A and A's Movie A Day

Watching movies until we run out.

Movie 351 – Chocolat

Chocolat – February 14th, 2011

This morning when I work up, after Andy had left for work, there was a box of chocolates sitting next to me. While Valentine’s Day has never been a huge deal to me, it is a nice excuse to have some chocolate and so this movie seemed like it would be a nice match to the holiday. It had chocolate, chocolate and more chocolate, plus a little romance and a little sensuality and a little sweetness. It all seemed like a good plan and I’m glad we went with it.

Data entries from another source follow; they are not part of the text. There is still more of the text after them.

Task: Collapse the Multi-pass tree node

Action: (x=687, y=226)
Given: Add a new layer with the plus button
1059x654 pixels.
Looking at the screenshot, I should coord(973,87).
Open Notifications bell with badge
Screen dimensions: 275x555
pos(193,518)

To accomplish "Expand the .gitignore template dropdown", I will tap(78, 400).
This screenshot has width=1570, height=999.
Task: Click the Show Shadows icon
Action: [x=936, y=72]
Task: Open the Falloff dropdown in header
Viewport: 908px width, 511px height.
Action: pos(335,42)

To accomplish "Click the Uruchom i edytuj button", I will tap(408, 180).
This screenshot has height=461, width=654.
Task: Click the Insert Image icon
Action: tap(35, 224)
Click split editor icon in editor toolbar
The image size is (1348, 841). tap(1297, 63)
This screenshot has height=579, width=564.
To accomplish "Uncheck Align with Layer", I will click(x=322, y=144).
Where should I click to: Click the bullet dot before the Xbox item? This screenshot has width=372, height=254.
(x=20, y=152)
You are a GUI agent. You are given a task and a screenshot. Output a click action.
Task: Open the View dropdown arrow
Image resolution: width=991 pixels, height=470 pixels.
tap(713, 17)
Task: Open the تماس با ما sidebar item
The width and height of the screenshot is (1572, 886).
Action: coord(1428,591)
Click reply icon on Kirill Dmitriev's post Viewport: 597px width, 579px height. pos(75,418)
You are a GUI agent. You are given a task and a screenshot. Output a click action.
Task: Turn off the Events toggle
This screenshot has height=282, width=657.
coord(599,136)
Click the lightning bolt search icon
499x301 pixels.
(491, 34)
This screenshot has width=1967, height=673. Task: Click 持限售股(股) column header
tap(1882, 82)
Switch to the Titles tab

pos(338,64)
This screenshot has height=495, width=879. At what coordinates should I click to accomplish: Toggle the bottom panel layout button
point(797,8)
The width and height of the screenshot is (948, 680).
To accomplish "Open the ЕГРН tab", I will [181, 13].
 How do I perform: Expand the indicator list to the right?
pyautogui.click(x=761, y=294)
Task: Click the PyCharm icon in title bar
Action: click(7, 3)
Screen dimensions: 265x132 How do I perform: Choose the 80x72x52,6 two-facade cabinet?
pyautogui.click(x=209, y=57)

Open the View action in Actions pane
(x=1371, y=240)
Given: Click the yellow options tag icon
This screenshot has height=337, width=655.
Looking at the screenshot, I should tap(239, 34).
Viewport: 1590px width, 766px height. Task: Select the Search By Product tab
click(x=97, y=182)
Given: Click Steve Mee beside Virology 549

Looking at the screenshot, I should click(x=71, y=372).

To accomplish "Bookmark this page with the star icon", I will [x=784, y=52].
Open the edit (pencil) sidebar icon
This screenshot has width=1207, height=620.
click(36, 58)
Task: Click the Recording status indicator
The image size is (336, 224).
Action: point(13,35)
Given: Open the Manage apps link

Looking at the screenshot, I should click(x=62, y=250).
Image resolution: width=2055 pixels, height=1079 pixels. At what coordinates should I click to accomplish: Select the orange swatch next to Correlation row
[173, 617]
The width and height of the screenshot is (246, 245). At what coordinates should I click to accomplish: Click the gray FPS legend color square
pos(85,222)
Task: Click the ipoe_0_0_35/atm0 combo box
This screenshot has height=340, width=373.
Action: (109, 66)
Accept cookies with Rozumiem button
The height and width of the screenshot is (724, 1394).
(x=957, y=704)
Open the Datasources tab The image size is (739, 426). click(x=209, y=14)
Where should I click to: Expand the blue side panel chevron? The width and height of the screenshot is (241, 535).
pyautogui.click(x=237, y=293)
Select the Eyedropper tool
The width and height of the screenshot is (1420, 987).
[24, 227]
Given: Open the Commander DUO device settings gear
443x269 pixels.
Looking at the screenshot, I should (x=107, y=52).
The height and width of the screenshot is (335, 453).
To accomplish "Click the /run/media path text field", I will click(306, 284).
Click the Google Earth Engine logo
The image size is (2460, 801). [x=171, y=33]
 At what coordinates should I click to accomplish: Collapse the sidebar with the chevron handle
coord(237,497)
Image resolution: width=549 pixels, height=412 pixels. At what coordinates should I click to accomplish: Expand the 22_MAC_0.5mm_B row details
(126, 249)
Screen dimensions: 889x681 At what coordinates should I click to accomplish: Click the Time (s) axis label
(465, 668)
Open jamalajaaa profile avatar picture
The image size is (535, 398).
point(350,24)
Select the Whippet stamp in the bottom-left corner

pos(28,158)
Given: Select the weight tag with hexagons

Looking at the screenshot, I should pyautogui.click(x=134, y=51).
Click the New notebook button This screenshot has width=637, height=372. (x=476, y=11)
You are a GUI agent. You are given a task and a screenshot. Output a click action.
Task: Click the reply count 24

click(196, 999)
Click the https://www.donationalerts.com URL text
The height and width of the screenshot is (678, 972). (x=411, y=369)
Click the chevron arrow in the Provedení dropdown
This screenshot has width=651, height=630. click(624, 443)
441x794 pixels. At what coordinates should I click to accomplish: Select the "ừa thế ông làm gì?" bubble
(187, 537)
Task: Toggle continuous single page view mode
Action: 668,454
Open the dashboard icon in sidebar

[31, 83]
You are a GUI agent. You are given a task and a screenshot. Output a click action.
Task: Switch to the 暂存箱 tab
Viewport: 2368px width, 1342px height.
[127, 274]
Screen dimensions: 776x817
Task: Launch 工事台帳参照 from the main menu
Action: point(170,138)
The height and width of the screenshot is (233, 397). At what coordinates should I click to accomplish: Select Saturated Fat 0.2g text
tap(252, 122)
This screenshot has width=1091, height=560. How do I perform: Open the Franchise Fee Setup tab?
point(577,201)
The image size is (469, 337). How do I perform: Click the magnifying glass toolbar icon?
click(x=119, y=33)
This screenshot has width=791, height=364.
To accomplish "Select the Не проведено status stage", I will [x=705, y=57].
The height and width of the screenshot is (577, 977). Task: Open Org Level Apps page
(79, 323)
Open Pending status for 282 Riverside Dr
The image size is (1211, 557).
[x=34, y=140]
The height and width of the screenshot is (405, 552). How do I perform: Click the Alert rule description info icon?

There seems to be a certain subset of movies that involve a stranger waltzing into town to shake up the status quo and fix all ills with whimsy and a force of will. Andy mentioned to me that he felt this movie had a lot in common with To Wong Foo, Thanks for Everything, Julie Newmar, and he’s right. I suspect we could make a nice little niche film about a group of drag queens who open a chocolate store and dispense snappy advice and bon bons. I’ll get right on that. But really, he’s right. In this movie the daring and idiosyncratic Vianne and her daughter, Anouk, arrive a small and somewhat insular town in France. They come bearing chocolate and a well-traveled backstory involving ancient cocoa-based remedies for all, but the town is ruled over by the stuffy Comte de Reynaud and it is Lent.

Undeterred by both religion and social stigma, Vianne sets up shop and begins to entice the townspeople inside, promising them their favorites and delivering with pinpoint accuracy. Couples rediscover each other, spirits are lifted and lives are changed, all through not just the power of chocolate, but through the kind words and compassion of someone seeing the village from the outside. Vianne isn’t looking at things as they always have been and how they must be. She’s new to the town. She’s relatively unfettered and more than willing to share that with the people she befriends. And of course, to those in power (the Comte, in particular), that’s a challenge. How dare she! Of course they’re going to butt heads and of course it’s going to come to a rather dangerous head eventually.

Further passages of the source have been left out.